Like most PHP Developers, part of my career was built on the need to refactor legacy code to counter technical debt. Due to bad design in software, delivering value to the client became ever more difficult and stressful until bad design decisions were rectified. For developers working on badly designed projects, making repayments on technical debt, whilst also delivering value is a key skill - in this post I’d like to explain how it is possible to square-the-circle and both deliver value whilst paying down technical debt.

There are multiple bad practice approaches which can lead to a project being filled with technical debt; for example, source code with a complex and tangled control structure can be referred to as “Spaghetti Code”. I remember a colleague once exclaiming “I have so much spaghetti, I could open an Italian restaurant!”

Martin Fowler used the following pseudo-graph (plotting delivered functionality vs time on two stereotypical programming projects) to describe the phenomenon of technical debt:

Design Stamina Graph

Short-term, the software project with no design is able to yield slightly more code in a time constrained environment, however once the “design payoff line” is passed - the project with well designed code is able to deliver functionality far faster.

As more functionality is delivered, the codebase with no design deteriorates, meaning it is harder to modify and deliver valuable functionality. To the contrary, the project with good design is able to maintain a linear delivery of valuable functionality, by maintaining great design through Agile practices. Fundamentally technical debt damages your ability to deliver value to your client.
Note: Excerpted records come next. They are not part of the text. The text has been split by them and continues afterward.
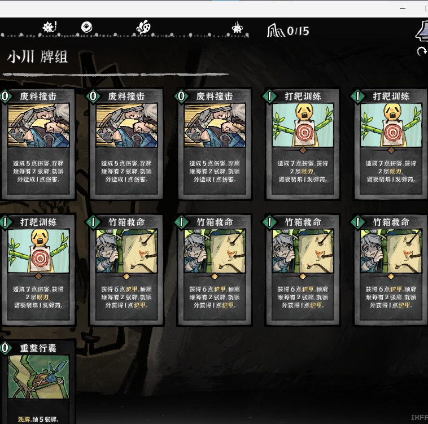Click the 打靶训练 card in the second row
The image size is (428, 424).
pyautogui.click(x=38, y=269)
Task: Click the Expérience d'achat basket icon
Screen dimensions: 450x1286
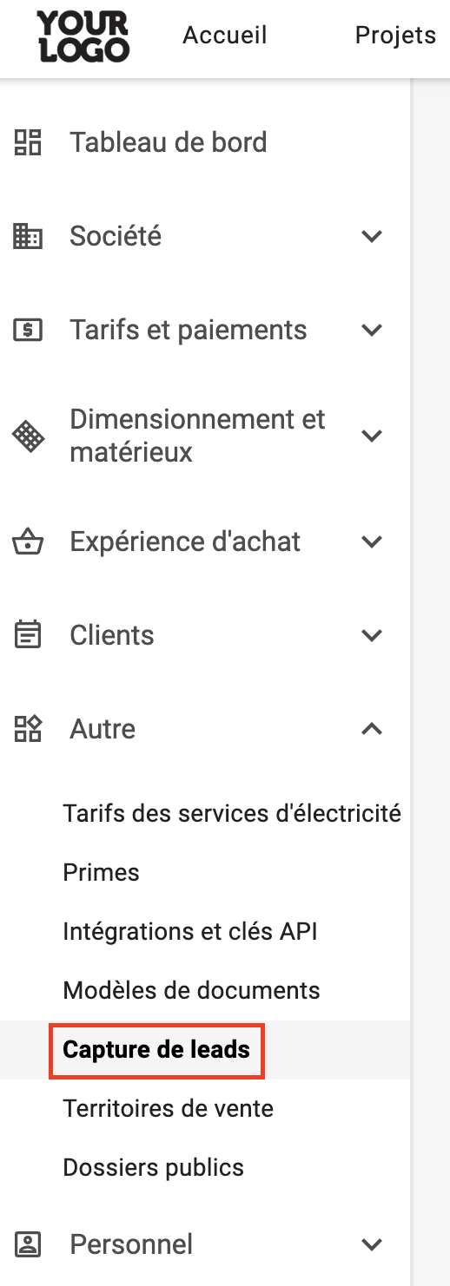Action: click(28, 541)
The cost of never paying down this technical debt is clear; eventually the cost to deliver functionality will become so slow that it is easy for a well-designed competitive software product to overtake the badly-designed software in terms of features. In my experience, badly designed software can also lead to a more stressed engineering workforce, in turn leading higher staff churn (which in turn affects costs and productivity when delivering features). Additionally, due to the complexity in a given codebase, the ability to accurately estimate work will also disappear. In cases where development agencies charge on an feature-to-feature basis, the profit margin for delivering code will eventually deteriorate.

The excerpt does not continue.